I need us to get over ourselves and any sense of self-justification or self-condemnation. I can’t weep with those who weep when I’m squirming in self-centered guilt. Or hardened with self-righteous excuses.
In case you missed it, we have the opportunity to do something special right now. Everybody expects all the kids to run to the black side of the cafeteria or the white side of the cafeteria. Everybody expects Sundays to remain the most segregated time of the week. Everybody expects whites to be predictably insensitive and blacks to be predictably angry. Everybody expects people to be defined by their race. But what if we embrace our race, while finding our ultimate identity in the family of God? What if we offered the unpredictable alternative made possible in reconciling power of Jesus Christ. God with us.

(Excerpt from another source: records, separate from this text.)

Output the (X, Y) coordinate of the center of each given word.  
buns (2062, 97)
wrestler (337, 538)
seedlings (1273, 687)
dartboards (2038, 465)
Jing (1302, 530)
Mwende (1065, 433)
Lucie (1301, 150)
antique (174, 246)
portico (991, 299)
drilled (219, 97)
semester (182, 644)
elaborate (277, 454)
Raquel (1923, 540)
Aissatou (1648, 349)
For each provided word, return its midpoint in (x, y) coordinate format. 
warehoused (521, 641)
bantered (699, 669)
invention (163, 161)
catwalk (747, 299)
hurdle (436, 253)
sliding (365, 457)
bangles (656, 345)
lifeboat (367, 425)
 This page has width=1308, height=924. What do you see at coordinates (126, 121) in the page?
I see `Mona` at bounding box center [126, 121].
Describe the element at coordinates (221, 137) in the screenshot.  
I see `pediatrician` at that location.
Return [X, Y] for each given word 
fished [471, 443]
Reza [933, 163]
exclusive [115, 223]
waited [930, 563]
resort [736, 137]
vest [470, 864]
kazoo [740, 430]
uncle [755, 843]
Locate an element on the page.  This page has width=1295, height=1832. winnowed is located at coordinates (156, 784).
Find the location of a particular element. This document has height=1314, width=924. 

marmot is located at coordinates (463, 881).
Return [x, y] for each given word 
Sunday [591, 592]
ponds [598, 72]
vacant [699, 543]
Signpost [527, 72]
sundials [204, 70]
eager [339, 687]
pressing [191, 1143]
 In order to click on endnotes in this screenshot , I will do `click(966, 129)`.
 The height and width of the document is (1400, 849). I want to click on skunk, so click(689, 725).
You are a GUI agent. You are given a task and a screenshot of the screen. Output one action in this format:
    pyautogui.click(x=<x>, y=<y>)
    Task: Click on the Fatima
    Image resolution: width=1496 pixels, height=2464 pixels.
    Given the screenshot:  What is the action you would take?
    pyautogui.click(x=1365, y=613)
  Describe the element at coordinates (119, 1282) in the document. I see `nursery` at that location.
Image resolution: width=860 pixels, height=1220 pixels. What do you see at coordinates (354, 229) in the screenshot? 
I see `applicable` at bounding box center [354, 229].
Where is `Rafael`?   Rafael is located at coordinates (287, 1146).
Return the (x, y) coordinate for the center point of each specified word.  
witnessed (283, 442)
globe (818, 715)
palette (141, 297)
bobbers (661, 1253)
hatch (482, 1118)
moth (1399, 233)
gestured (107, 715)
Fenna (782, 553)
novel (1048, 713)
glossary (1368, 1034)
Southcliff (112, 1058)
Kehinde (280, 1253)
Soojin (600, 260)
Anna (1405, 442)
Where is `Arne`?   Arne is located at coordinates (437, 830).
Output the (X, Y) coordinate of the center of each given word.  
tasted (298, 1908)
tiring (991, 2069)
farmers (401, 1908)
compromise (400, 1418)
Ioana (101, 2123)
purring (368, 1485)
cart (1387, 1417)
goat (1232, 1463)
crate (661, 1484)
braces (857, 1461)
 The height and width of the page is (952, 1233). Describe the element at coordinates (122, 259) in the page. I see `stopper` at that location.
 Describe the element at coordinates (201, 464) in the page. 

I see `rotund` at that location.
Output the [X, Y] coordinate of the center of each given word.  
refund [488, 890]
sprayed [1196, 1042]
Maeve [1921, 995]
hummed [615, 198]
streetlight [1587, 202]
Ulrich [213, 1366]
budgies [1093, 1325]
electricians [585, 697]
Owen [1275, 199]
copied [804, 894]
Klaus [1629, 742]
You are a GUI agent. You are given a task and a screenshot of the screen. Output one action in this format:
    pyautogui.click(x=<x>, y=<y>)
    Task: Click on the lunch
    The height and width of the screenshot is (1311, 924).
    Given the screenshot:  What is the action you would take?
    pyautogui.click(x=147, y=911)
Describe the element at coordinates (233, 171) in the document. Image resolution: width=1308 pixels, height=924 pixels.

6. We’ll never understand each other until we look to the One who understands us. Black-white. Men-women. Hispanic-gringo. Easterner-Westerner. I can name a thousand ways to divide, but there is one way to reconcile. The gospel. Listen to these words from my grieving friend. “I have been greatly encouraged, meditating on the sacrifice of Messiah. By understanding that divine gesture as a type of solidarity with oppressed people everywhere, whose blood is spilled without mercy and without justice at the hands of men greedy for power & control. Yesterday I wept in service because I couldn’t understand how this Man could pray ‘forgive them Father for they know not what they do.’ The men beating, and mocking, and scourging him didn’t know who they were killing and beating and spitting on. They didn’t know his power, beauty, and worth. They didn’t know who he was because they couldn’t see past his form, couldn’t see past his race.”
Yet it’s more than solidarity. There was a price to be paid and a dividing wall to be removed. Because we need something more than a cosmic example; we need a savior. We need someone who can turn away wrath, pay off debt, and soften the embittered heart. I’ve seen nothing but the Cross do this.
But it keeps going deeper. The gospel is no mere pillow to soften the blow of painful reality. The final scene of the gospel narrative is not just a feel-good happy ending; it’s a resurrection. I dare you to read the story to the end. It’s so real that it deals with the Cross. It’s so potent that it faces the pain and sorrow and tragedy of real life. This story takes injustice and sin and loss and pain more seriously than any other. Nothing less than the death of God in the flesh is enough to cover the severity of human offense. But hope rises out of despair. And life rises out of death.